# New Magnaflow exhaust developed for TT



## toy4two2 (Feb 6, 2012)

Thanks to mike96gti I was able to participate in Magnaflow's R&D project to loan my car for the development of an exhaust for the 1st gen 225 TT.

I drove up to Magnaflow's R&D center and lent them my car for the week (basically stock with APR 91 tune and K&N panel filter). A week later I got a sweet exhaust. Magnaflow should have it in production for order in 3 weeks. I want to drive it for a week to give a comprensive review.

Highlights from one day of driving, *3 inch piping* cat-back. No drone unless you cruise at 80MPH, at 70MPH in 6th gear where I cruise its almost stock. Idle sounds wicked.

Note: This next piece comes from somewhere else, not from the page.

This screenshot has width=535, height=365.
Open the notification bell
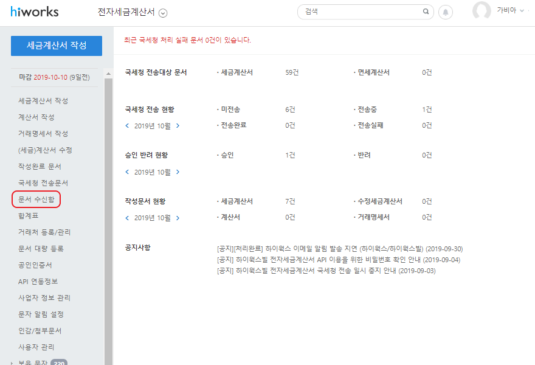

Revs sounds nothing like those "custom Magnaflow" jobbies on YouTube which frankly sound like a diesel tractor :facepalm: This sounds deep, rich, and like a proper sports car. 

Check Magnaflow's web site for the audio files in a few weeks to see what I mean. Hope to give my thoughs and pics soon 

***UPDATE PICS ADDED:***

http://imageshack.us/g/1/9922903/


----------



## WhanAB (Jul 29, 2012)

toy4two2 said:


> Thanks to mike96gti I was able to participate in Magnaflow's R&D project to loan my car for the development of an exhaust for the 1st gen 225 TT.
> 
> I drove up to Magnaflow's R&D center and lent them my car for the week (basically stock with APR 91 tune and K&N panel filter). A week later I got a sweet exhaust. Magnaflow should have it in production for order in 3 weeks. I want to drive it for a week to give a comprensive review.
> 
> ...


what kind of down pipe ??? or just say none..... Thanks.


----------



## toy4two2 (Feb 6, 2012)

WhanAB said:


> what kind of down pipe ??? or just say none..... Thanks.


No downpipe. Sadly I live in California, I can't even legally purchase a high flow Magnaflow CAT


----------



## LZ7W TT (Mar 1, 2005)

picture please?

is it a round muffler in the tunnel with a rear muffler as well?


----------



## warranty225cpe (Dec 3, 2008)

LZ7W TT said:


> picture please?
> 
> is it a round muffler in the tunnel with a rear muffler as well?




For real. Disappointed in no pics..


----------



## crzygreek (Jul 8, 2005)

warranty225cpe said:


> For real. Disappointed in no pics..


x3 :sly:

You also didn't mention the specs of the tips they used!?!


----------



## chrisc351 (Feb 17, 2011)

You sir should throw up a sound clip :beer: 3 weeks is far too long!


----------



## toy4two2 (Feb 6, 2012)

crzygreek said:


> x3 :sly:
> 
> You also didn't mention the specs of the tips they used!?!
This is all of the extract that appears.